◆ Article

Plaintiff Francis Robert appeals from the trial court’s order requiring him to pay $100,000 in attorney’s fees to defendant Stanford University (Stanford) after Stanford prevailed in Robert’s action under the California Fair Employment and Housing Act (FEHA) (Gov. Code, § 12900 et seq.). He claims that the court failed to make the requisite written findings, failed to consider his financial condition, and abused its discretion in finding that his FEHA cause of action was “without merit[,] frivolous and vexatious.” We affirm.

I. Background

Robert is an American Indian. 1 He was employed by Stanford from 1997 to 2008. Stanford terminated his employment in 2008 due to his harassment of a female Stanford employee. He had been given several warnings prior to his termination, but he had continued to harass her. His harassment of her led to a restraining order against him, which was upheld on appeal by this court in 2009. Robert initiated this action in 2010. His FEHA cause of action against Stanford alleged that his termination was based on his race. He maintained that Stanford’s reliance on his harassment was merely a pretext for racial discrimination.

◆ Record list

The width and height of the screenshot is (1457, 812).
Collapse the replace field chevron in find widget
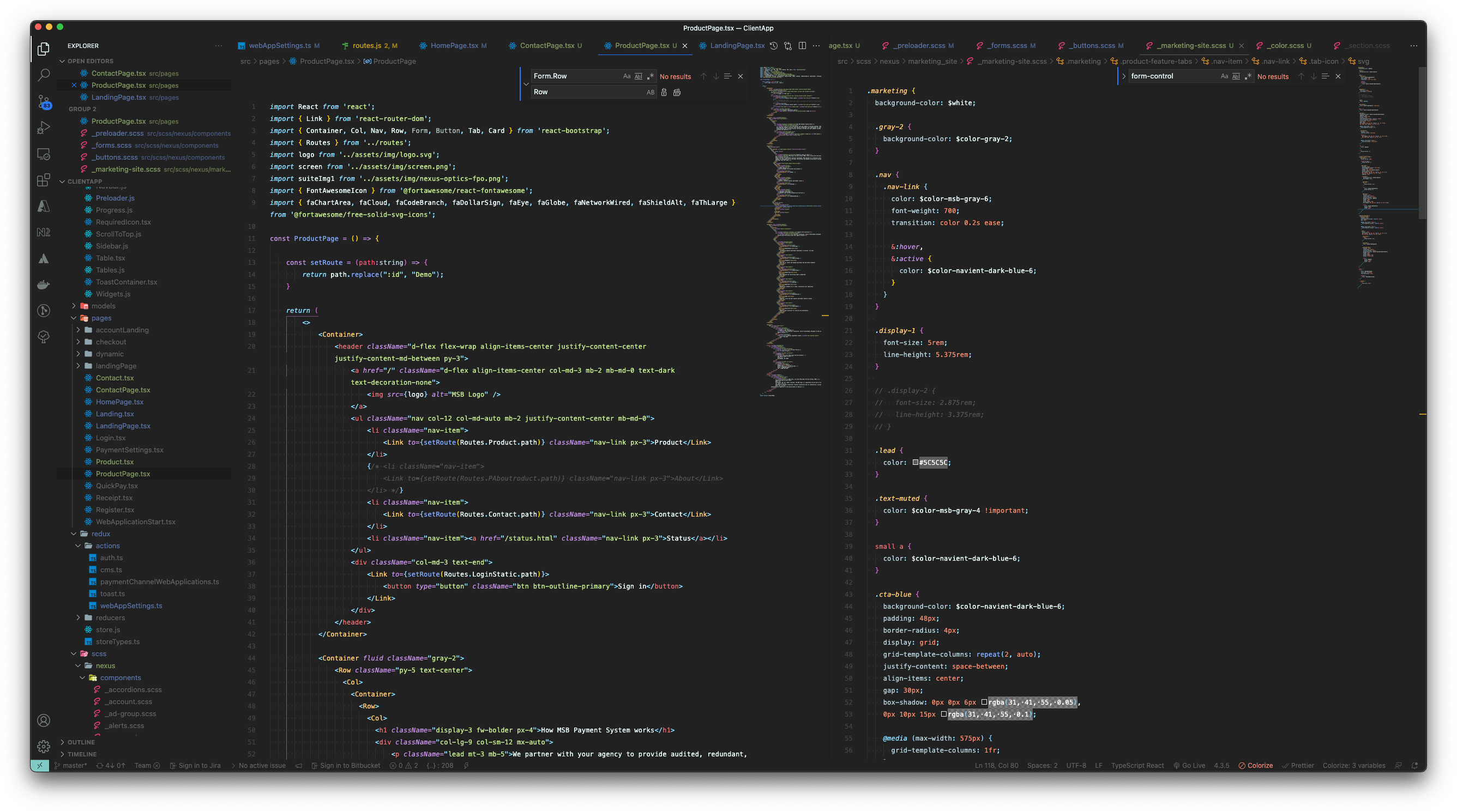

...

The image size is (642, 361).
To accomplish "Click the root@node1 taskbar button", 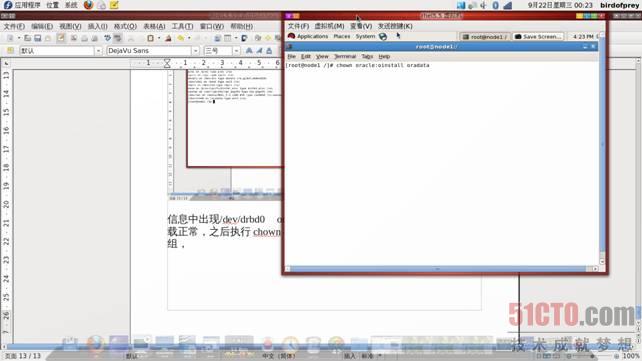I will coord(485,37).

◆ Parts of the exercise
1. List every distinct year mentioned in the opinion.
2. Copy out the part of the opinion that begins with the words "I. Background" and ends with "for racial discrimination.".

◆ Answers to the exercises
1. 1997, 2008, 2009, 2010

2.
I. Background

Robert is an American Indian. 1 He was employed by Stanford from 1997 to 2008. Stanford terminated his employment in 2008 due to his harassment of a female Stanford employee. He had been given several warnings prior to his termination, but he had continued to harass her. His harassment of her led to a restraining order against him, which was upheld on appeal by this court in 2009. Robert initiated this action in 2010. His FEHA cause of action against Stanford alleged that his termination was based on his race. He maintained that Stanford’s reliance on his harassment was merely a pretext for racial discrimination.